Do NOT sacrifice quality for token efficiency:

  • If you need the full file to understand context, read it
  • If offset/limit would cause you to miss important context, read more
  • If you're uncertain, it's better to read and be sure
  • Token efficiency is important, but correctness is paramount

DO optimize when:

  • Task has clear, narrow scope
  • Search tools can pinpoint the location
  • File has been read earlier in conversation
  • Large files can be read in sections
  • Exploratory reading can be replaced with targeted search

Balance:

  • Precision: Use minimum necessary context
  • Completeness: Don't miss critical information
  • Efficiency: Optimize token usage without sacrificing quality

Success Criteria

The retrospective is successful when:

Comprehensive Analysis:

  • All HISTORY.md entries reviewed
  • All agents contributed observations
  • Git history analyzed quantitatively (including user corrections)
  • User interruptions and agent errors identified
  • Patterns identified across multiple data sources
  • Agent behavioral issues surfaced and documented

Evidence-Based Recommendations:

  • Each recommendation supported by specific examples
  • Quantified impact estimates
  • Clear implementation steps
  • Measurable success criteria

Actionable Output:

  • 3-5 specific recommendations (not vague suggestions)
  • IMPROVEMENTS.md in proper ADR format
  • Ready for /retro-apply implementation
  • Team consensus on recommendations

High Impact:

  • Recommendations address real inefficiencies (not minor optimizations)
  • Combined estimated savings ≥10% of project timeline
  • Risk reduction quantified
  • Quality improvements measurable

Anti-Patterns to Avoid

Blame Culture: Focus on process, not individuals Vague Recommendations: "Communicate better" → Specify HOW Unmeasurable Improvements: "Be more efficient" → Quantify Analysis Paralysis: 3-5 recommendations, not 50 No Evidence: Opinions without data are not recommendations Unrealistic Changes: Must be implementable with available resources Ignoring Small Wins: Not all improvements need to be massive


Usage

Starting a Retrospective

User: /retro
User: Our modernization project just completed. Review the history and recommend improvements.

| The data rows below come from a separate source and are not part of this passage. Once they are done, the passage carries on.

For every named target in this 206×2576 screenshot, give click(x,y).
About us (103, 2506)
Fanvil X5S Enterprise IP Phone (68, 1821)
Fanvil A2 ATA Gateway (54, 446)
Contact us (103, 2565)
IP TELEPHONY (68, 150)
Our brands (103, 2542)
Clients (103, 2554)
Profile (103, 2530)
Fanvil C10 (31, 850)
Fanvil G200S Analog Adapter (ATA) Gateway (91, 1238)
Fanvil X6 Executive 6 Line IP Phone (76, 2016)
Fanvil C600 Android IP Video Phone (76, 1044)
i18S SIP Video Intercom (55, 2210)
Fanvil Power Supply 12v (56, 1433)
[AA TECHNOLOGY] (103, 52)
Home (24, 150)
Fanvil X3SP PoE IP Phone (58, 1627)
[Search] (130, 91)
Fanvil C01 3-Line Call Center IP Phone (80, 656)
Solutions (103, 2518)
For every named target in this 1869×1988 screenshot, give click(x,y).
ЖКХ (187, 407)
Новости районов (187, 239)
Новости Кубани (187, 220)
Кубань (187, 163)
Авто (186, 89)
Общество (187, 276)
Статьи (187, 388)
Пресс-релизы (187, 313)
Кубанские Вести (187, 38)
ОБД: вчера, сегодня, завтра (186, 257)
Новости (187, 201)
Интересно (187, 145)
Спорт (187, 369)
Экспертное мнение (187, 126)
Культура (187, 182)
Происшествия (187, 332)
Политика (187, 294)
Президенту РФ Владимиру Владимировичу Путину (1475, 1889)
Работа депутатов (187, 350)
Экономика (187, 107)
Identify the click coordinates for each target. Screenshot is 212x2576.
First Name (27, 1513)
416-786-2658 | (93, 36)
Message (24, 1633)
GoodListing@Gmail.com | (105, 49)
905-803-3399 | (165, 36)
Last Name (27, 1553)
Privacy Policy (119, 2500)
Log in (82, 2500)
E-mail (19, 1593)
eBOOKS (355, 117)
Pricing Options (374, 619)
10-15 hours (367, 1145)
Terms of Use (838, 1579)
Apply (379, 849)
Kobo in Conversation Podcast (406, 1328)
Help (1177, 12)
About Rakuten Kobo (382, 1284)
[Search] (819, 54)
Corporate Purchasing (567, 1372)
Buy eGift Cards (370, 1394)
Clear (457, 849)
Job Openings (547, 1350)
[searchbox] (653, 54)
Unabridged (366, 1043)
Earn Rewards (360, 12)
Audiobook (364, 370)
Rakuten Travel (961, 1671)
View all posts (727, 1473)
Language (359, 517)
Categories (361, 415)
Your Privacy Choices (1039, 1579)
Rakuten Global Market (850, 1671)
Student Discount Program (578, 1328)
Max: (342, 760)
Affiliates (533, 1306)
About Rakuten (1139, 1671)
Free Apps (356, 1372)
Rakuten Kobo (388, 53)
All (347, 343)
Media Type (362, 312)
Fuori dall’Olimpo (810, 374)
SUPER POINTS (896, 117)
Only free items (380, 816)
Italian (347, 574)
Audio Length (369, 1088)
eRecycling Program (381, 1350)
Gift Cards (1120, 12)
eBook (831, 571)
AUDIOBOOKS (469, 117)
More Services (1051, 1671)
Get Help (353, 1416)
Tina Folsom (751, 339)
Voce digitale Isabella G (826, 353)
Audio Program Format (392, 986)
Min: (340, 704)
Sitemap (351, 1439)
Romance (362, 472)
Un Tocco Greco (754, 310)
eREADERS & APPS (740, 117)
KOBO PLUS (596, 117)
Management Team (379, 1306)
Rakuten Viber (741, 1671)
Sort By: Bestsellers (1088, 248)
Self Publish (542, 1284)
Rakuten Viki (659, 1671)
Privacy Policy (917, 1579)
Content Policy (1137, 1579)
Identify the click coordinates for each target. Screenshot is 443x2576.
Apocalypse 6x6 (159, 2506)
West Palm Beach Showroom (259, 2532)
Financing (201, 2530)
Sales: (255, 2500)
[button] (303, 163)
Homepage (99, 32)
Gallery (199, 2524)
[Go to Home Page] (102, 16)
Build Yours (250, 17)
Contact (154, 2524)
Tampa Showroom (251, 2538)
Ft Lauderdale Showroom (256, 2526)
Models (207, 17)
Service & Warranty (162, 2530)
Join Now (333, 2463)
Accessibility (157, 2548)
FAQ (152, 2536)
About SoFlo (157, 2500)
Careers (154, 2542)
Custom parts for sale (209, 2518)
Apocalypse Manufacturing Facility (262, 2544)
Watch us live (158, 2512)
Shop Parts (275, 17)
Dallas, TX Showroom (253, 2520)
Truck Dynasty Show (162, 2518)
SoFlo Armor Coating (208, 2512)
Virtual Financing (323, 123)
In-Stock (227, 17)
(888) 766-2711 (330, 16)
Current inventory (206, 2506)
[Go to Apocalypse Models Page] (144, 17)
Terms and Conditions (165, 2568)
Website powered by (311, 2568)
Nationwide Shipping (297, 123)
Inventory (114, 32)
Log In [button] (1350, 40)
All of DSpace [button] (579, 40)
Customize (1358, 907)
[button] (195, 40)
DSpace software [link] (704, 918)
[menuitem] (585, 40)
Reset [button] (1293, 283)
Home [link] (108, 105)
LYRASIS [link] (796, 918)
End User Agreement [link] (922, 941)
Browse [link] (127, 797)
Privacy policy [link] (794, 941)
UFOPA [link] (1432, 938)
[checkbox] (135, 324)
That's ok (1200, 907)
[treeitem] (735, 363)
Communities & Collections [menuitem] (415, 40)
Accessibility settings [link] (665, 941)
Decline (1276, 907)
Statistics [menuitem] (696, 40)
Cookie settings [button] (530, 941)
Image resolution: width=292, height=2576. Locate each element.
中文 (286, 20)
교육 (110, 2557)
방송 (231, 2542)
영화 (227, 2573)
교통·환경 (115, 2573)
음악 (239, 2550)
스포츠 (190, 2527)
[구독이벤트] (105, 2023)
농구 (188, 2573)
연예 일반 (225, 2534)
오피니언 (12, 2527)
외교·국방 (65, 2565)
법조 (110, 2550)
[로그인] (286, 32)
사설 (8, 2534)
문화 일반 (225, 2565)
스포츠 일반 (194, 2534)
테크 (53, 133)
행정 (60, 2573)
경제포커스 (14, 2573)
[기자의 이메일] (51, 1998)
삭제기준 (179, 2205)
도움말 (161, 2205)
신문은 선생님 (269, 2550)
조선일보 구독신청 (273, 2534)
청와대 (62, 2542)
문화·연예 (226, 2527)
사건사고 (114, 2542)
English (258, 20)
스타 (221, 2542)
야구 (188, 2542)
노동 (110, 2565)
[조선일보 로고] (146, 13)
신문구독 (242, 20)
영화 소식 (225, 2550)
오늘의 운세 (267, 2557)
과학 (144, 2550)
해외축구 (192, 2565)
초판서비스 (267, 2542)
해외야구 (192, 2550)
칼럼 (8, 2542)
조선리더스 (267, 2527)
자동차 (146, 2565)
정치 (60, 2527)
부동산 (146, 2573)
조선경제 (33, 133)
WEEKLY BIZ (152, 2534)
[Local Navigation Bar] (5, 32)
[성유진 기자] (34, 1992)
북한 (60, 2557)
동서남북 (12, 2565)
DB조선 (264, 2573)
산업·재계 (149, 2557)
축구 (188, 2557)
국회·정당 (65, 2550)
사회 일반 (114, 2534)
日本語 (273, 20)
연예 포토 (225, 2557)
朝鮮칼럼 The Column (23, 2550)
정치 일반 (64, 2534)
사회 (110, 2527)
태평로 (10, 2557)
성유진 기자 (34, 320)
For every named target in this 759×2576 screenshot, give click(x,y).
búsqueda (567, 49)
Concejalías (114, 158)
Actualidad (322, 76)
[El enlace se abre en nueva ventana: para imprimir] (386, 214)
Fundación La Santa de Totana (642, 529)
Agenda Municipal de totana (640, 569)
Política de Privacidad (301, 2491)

Claude: I'll coordinate the agent team to conduct a comprehensive retrospective...

[Migration Coordinator] Analyzing HISTORY.md...
- Project: .NET 6 → .NET 9 migration
- Timeline: Estimated 22 days, Actual 28 days (+27%)
- Quality gate failures: 3 instances
- [Detailed analysis]

[Security Agent] Analyzing security remediation...
- Phase 1: 47 vulnerabilities, 5 days to resolve
- Dependency issues: 12 packages had conflicts
- [Detailed findings]

[Architect Agent] Reviewing ADRs...
- 5 ADRs created, 3 created retroactively
- [Analysis]

[Each agent provides observations]

[All Agents] Analyzing user interactions and agent errors...
- Found 18 user corrections in git log
- Identified 12 instances of wrong tool usage
- User interrupted agents 7 times to provide guidance
- 3 commits reverted due to agent mistakes
- [Detailed findings]

[Migration Coordinator] Synthesizing patterns...

**Protocol Issues**:
- Pattern 1: Testing started too late (appeared in 3 phases)
- Pattern 2: Dependency conflicts discovered mid-migration
- Pattern 3: Documentation created in batches

**Agent Behavioral Issues** (CRITICAL):
- Pattern 4: Coder Agent used Bash cat instead of Read tool (23 instances)
- Pattern 5: Agent implemented features without confirming (4 major cases)
- Pattern 6: Agent didn't read files before modifying (8 instances)

Developing recommendations...

Top 6 recommendations by impact/effort ratio:
1. Always read before write - agent behavior (Impact: 9/10, Effort: 1/10) ← Agent behavior
2. Front-load dependency analysis - protocol (Impact: 9/10, Effort: 3/10)
3. Use appropriate tools enforcement - agent behavior (Impact: 8/10, Effort: 2/10) ← Agent behavior
4. Continuous documentation - protocol (Impact: 8/10, Effort: 2/10)
5. Confirm before implementing - agent behavior (Impact: 9/10, Effort: 2/10) ← Agent behavior
6. Automated security scanning - automation (Impact: 9/10, Effort: 5/10)

Creating IMPROVEMENTS.md...

✅ Retrospective complete: IMPROVEMENTS.md created

Document Owner: Migration Coordinator Protocol Version: 1.0 Last Updated: 2025-11-01 Companion Command: /retro-apply

Remember: Retrospectives are worthless without action. Review, approve, then apply.